Care sector ‘must recruit equivalent of population of Newcastle’ as CQC warn of service gridlock

Health and care leaders need to recruit the equivalent of the population of Newcastle, the care regulator said, as it warned of a gridlock that is paralysing services and risking people’s health.

It is getting “tougher and tougher” to access care, with one of the main reasons for the gridlock a lack of workforce, the Care Quality Commission (CQC) warned.

There are around 132,000 vacancies in the NHS and 165,000 across social care – which the CQC said is roughly equivalent to the entire population of the city of Newcastle.

Chief executive Ian Trenholm (pictured) said the recruitment challenge health and care leaders face “is going to translate into real difficulty” this winter and in the years ahead.

The regulator said it has seen a significant rise in the last year in the number of people stuck in hospital because there is not enough social care for them upon discharge.

In some cases almost half the hospital is full of people who are medically fit to be discharged but are waiting for social care support, it said.

Beds are available but some care homes are closing their doors to new arrivals because they cannot provide safe staffing levels.

And some nursing homes are having to re-register as care homes because nursing staff are leaving and they are struggling to recruit replacements.

Mr Trenholm said the impact of the gridlock is that people are struggling to see their GP or dentist, wait for longer to get to hospital, and once there can become stuck.

He said: “And this is not just a care consequence. There’s an economic consequence to all of this as well.

“People who are ill can’t go back to work because they’re in a backlog, in some kind of queue waiting for care.

“But also if they’re looking after somebody, they often have to change the way they work in order to look after a loved one because the social care services aren’t available in the way that people would want.”

* _WHAT TO DO_
Transcribe the entire news article on the care sector's recruitment shortfall without any changes.

Items listed in a dataset:

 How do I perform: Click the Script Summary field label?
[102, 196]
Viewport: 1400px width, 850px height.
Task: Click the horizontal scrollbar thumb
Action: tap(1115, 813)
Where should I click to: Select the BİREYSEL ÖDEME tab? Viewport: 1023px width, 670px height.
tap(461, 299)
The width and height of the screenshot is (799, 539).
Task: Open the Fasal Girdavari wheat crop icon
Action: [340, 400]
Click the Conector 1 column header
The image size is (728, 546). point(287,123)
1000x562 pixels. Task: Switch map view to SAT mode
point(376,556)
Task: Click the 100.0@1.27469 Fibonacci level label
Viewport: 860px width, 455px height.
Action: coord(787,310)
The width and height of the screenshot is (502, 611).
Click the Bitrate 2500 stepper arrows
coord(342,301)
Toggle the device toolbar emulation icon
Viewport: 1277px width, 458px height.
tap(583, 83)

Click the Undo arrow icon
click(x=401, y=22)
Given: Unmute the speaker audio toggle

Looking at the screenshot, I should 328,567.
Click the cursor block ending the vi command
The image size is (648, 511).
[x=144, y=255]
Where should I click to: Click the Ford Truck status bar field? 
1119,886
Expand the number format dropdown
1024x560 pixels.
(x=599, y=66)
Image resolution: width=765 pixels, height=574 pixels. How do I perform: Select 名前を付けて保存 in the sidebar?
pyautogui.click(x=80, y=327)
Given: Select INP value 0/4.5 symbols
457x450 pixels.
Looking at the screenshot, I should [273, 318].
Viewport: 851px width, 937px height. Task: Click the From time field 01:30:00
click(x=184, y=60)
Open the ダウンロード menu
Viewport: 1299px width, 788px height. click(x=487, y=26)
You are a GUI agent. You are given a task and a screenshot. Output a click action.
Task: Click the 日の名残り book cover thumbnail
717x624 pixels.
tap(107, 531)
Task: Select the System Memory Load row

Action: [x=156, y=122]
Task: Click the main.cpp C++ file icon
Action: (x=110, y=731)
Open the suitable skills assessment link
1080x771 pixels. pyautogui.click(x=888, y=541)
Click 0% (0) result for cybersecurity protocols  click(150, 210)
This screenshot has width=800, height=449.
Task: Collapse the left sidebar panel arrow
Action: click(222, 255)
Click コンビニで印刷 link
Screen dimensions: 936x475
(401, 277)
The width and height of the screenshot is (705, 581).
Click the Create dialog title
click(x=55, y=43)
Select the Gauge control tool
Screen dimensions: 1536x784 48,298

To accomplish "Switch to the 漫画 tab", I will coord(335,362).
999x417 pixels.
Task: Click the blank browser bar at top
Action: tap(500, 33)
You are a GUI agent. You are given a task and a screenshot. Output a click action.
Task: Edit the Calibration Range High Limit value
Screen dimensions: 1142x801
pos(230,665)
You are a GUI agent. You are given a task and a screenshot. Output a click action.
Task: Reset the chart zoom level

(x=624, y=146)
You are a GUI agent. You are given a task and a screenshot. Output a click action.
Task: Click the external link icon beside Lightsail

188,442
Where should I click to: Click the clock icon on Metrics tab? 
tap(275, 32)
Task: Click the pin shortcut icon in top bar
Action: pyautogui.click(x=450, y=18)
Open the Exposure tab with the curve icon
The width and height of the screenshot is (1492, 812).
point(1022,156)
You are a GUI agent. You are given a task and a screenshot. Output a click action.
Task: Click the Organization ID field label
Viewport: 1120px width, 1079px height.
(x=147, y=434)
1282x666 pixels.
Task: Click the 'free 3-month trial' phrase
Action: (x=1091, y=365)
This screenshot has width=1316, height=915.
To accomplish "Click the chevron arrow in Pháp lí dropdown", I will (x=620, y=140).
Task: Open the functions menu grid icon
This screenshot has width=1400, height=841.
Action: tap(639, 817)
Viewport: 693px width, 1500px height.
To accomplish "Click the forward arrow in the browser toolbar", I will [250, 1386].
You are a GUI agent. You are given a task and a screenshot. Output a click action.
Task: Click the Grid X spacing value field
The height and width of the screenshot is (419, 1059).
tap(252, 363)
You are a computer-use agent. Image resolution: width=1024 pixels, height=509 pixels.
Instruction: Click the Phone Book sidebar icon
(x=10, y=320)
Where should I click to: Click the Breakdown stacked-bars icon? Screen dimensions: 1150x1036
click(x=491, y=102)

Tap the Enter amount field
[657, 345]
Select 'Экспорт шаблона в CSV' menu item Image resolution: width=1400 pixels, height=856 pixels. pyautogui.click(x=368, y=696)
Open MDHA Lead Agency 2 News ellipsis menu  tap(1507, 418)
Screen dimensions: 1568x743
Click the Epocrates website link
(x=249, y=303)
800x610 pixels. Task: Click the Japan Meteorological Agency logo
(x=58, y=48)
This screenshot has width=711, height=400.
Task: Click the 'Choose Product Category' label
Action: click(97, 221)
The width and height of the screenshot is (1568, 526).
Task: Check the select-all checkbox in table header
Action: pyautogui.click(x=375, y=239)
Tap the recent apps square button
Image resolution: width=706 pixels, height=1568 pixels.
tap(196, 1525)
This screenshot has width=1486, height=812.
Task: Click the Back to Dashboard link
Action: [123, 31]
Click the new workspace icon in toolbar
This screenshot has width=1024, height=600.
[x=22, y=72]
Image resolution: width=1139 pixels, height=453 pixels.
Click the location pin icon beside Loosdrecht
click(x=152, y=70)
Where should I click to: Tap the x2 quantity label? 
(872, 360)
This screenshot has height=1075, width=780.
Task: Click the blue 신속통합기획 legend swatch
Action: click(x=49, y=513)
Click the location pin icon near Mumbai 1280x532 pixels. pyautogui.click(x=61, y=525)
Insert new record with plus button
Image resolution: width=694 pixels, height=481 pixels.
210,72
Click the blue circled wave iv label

* _EXPECTED OUTPUT_
Care sector ‘must recruit equivalent of population of Newcastle’ as CQC warn of service gridlock

Health and care leaders need to recruit the equivalent of the population of Newcastle, the care regulator said, as it warned of a gridlock that is paralysing services and risking people’s health.

It is getting “tougher and tougher” to access care, with one of the main reasons for the gridlock a lack of workforce, the Care Quality Commission (CQC) warned.

There are around 132,000 vacancies in the NHS and 165,000 across social care – which the CQC said is roughly equivalent to the entire population of the city of Newcastle.

Chief executive Ian Trenholm (pictured) said the recruitment challenge health and care leaders face “is going to translate into real difficulty” this winter and in the years ahead.

The regulator said it has seen a significant rise in the last year in the number of people stuck in hospital because there is not enough social care for them upon discharge.

In some cases almost half the hospital is full of people who are medically fit to be discharged but are waiting for social care support, it said.

Beds are available but some care homes are closing their doors to new arrivals because they cannot provide safe staffing levels.

And some nursing homes are having to re-register as care homes because nursing staff are leaving and they are struggling to recruit replacements.

Mr Trenholm said the impact of the gridlock is that people are struggling to see their GP or dentist, wait for longer to get to hospital, and once there can become stuck.

He said: “And this is not just a care consequence. There’s an economic consequence to all of this as well.

“People who are ill can’t go back to work because they’re in a backlog, in some kind of queue waiting for care.

“But also if they’re looking after somebody, they often have to change the way they work in order to look after a loved one because the social care services aren’t available in the way that people would want.”